If Republicans are smart, they will tie the President to these unpopular public unions and force him to declare where his loyalties really lie.  If the Democrat Party renounces their top financial and organizational support structure, both could find themselves estranged from each other and significantly weakened for years to come.  Their strength lies in reinforcing each other; the unions provide votes and cash for the Democrats, who in turn provide privileges to the unions.  But apart from each other, they both lose.  The unions are unquestionably unpopular and it is easy to point out their privileges to those paying the bill.  Let's make Obama lose his union support or that of those disgusted with union privileges.  I think this is something we absolutely must focus on.  Unemployment and the bad economy hurt Obama for sure, but they are complicated enough for the average American or Harvard economist not to fully understand, which makes assigning responsibility difficult.  Supporting union privileges, on the other hand, is straightforward. 

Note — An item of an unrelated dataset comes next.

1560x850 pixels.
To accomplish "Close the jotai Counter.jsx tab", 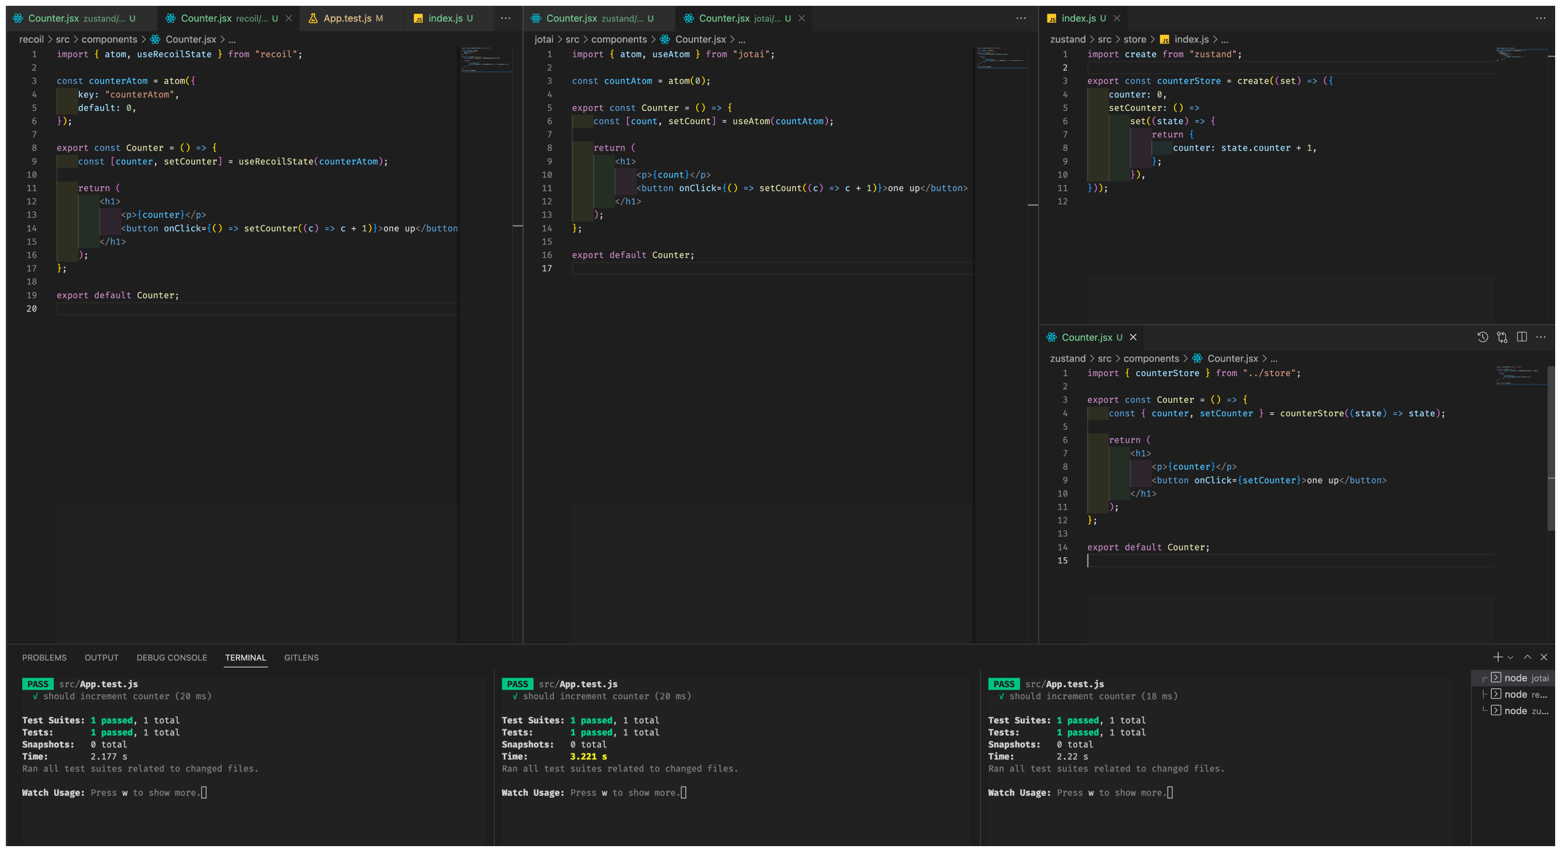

Perhaps the most important takeaway is that the Left is in a bubble, a point noted by many conservative bloggers.  The Tea Party is extreme, public pensions are popular, Walker was weak, ObamaCare is popular and unquestionably constitutional, Occupy would play a large role within our political system, etc.  It's frustrating to deal with somebody who just cannot see a damn wall in front of their own face, who is adamant that the wall doesn't exist.  But I'm long past done trying to convince those people of their own weaknesses (though I still love creating cognitive dissonance wherever possible).  Keep telling yourself that people who face a lifetime of working for no retirement will support paying higher taxes to hear the recipients of tax money, retiring with color still in their hair, bitch about how hard the public servant's life is.  Don't work within the experience of the very people you need to convince.  When you skip right to Rule 13, it is your own cause you freeze, personalize, and polarize.  We'll make every election a Pickett's Charge in which you assault our fortified positions with actual Middle America.